Stated problem 1
Copy the records verbatim, beginning at the line that contains "Ponudba za vozilo (394, 1704)" and continuing through the final line of the records.

Excerpt to read

+-------+

A ‘pill’ as used with regards to the recovery of oil and/or gas is any relatively small quantity, such as less than 200 bbl, of a special blend of products to accomplish a specific task that a conventional drilling fluid cannot perform. One example of this is a lost circulation pill used for reducing the amount of a downhole fluid being lost in the formation. Another example of a pill is a displacement pill that may be used to force a cement slurry out of the casing string and into the annular space between the casing and the wellbore.

There are a variety of functions and characteristics that are expected of completion fluids. The completion fluid may be placed in a well to facilitate final operations prior to initiation of production. Completion fluids are typically brines, such as chlorides, bromides, formates, but may be any non-damaging fluid having proper density and flow characteristics. Chemical compatibility of the completion fluid with the reservoir formation and fluids is key. Water-thickening polymers serve to increase the viscosity of the brines and thus retard the migration of the brines into the formation and lift drilled solids from the wellbore. A regular drilling fluid is usually not compatible for completion operations because of its solid content, pH, and ionic composition. Completion fluids also help place certain completion-related equipment, such as gravel packs, without damaging the producing subterranean formation zones.

The increasing number of open hole horizontal well completions in low-pressure and depleted reservoirs requires the use of low-density downhole fluids to avoid formation damage and for optimum well productivity. Oil-based downhole fluids have a lower density than water-based downhole fluids, but many additives for lowering the density of the downhole fluid are hydrophilic. To disperse the hydrophilic additives, a water-wetting agent or a surfactant, is usually added to the fluid, but this increases the weight and the density of the downhole fluid.

Thus, it would be desirable to have cost effective mechanisms for lowering the density of downhole fluid compositions and methods of using such compositions.

SUMMARY

There is provided, in one form, a method for circulating a downhole fluid within a wellbore where the downhole fluid is a drilling fluid, completion fluid, lost circulation pill, displacement pill, and combinations thereof. The downhole fluid may include a material, such as but not limited to, a treated expanded perlite, a coated expanded perlite, a modified perlite combined with an aerogel, and combinations thereof. The amount of the material within the downhole fluid may range from about 5 vol % to about 30 vol % of the downhole fluid. The density of the downhole fluid may be less than about 1100 kg/m3.

In another embodiment, a downhole fluid composition is provided. The downhole fluid may include a base fluid and a material. The base fluid may be or include a drilling fluid, a completion fluid, a lost circulation pill, a displacement pill, and combinations thereof. The material may be or include, but is not limited to, a treated expanded perlite, a coated expanded perlite, a modified perlite combined with an aerogel, and combinations thereof. The material may be present in the downhole fluid in an amount ranging from about 5 vol % to about 30 vol % of the total downhole fluid composition. The downhole fluid may have a density less than about 1100 kg/m3.

The material in the downhole fluid appears to lower the density of the downhole fluid as compared to another downhole fluid absent the material.

+-------+

Dataset extract
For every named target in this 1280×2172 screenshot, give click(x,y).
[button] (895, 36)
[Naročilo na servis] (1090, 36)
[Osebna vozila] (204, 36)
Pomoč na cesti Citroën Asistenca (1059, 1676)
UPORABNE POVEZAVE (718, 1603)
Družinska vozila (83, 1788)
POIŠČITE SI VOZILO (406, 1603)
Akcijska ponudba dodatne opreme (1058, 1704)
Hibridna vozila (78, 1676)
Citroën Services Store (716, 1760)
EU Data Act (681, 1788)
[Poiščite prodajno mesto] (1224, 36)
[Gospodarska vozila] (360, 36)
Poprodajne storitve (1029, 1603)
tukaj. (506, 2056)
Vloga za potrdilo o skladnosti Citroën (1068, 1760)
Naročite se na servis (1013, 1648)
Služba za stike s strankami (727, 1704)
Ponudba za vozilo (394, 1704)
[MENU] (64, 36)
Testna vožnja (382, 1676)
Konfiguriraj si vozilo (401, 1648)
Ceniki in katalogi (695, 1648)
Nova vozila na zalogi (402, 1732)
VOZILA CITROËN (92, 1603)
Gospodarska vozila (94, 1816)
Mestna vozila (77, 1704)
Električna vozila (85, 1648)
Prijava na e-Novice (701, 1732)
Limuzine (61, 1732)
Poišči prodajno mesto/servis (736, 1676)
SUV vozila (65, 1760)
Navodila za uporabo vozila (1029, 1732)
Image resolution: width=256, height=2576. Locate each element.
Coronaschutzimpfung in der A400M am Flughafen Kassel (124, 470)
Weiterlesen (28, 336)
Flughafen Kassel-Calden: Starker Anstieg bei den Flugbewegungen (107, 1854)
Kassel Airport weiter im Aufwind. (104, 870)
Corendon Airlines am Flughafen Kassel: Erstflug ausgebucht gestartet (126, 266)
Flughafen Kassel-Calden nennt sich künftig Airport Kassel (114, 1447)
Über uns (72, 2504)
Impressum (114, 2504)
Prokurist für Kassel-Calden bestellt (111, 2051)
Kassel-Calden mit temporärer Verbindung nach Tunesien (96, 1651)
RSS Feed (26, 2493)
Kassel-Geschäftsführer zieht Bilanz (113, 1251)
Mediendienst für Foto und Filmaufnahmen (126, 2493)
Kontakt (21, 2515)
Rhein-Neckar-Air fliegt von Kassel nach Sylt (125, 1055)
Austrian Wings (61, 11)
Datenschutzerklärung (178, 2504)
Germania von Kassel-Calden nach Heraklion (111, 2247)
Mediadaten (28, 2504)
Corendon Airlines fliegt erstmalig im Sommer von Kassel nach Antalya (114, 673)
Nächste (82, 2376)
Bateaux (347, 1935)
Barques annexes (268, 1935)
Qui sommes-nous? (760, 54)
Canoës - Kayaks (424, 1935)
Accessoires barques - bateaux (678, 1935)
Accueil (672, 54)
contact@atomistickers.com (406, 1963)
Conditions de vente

+-------+

Stated problem 2
According to the text on downhole fluids, what range of volume percent of the material may the downhole fluid contain?

Written answer 1
Ponudba za vozilo (394, 1704)
[MENU] (64, 36)
Testna vožnja (382, 1676)
Konfiguriraj si vozilo (401, 1648)
Ceniki in katalogi (695, 1648)
Nova vozila na zalogi (402, 1732)
VOZILA CITROËN (92, 1603)
Gospodarska vozila (94, 1816)
Mestna vozila (77, 1704)
Električna vozila (85, 1648)
Prijava na e-Novice (701, 1732)
Limuzine (61, 1732)
Poišči prodajno mesto/servis (736, 1676)
SUV vozila (65, 1760)
Navodila za uporabo vozila (1029, 1732)
Image resolution: width=256, height=2576. Locate each element.
Coronaschutzimpfung in der A400M am Flughafen Kassel (124, 470)
Weiterlesen (28, 336)
Flughafen Kassel-Calden: Starker Anstieg bei den Flugbewegungen (107, 1854)
Kassel Airport weiter im Aufwind. (104, 870)
Corendon Airlines am Flughafen Kassel: Erstflug ausgebucht gestartet (126, 266)
Flughafen Kassel-Calden nennt sich künftig Airport Kassel (114, 1447)
Über uns (72, 2504)
Impressum (114, 2504)
Prokurist für Kassel-Calden bestellt (111, 2051)
Kassel-Calden mit temporärer Verbindung nach Tunesien (96, 1651)
RSS Feed (26, 2493)
Kassel-Geschäftsführer zieht Bilanz (113, 1251)
Mediendienst für Foto und Filmaufnahmen (126, 2493)
Kontakt (21, 2515)
Rhein-Neckar-Air fliegt von Kassel nach Sylt (125, 1055)
Austrian Wings (61, 11)
Datenschutzerklärung (178, 2504)
Germania von Kassel-Calden nach Heraklion (111, 2247)
Mediadaten (28, 2504)
Corendon Airlines fliegt erstmalig im Sommer von Kassel nach Antalya (114, 673)
Nächste (82, 2376)
Bateaux (347, 1935)
Barques annexes (268, 1935)
Qui sommes-nous? (760, 54)
Canoës - Kayaks (424, 1935)
Accessoires barques - bateaux (678, 1935)
Accueil (672, 54)
contact@atomistickers.com (406, 1963)
Conditions de vente

Written answer 2
From about 5 vol % to about 30 vol % of the downhole fluid.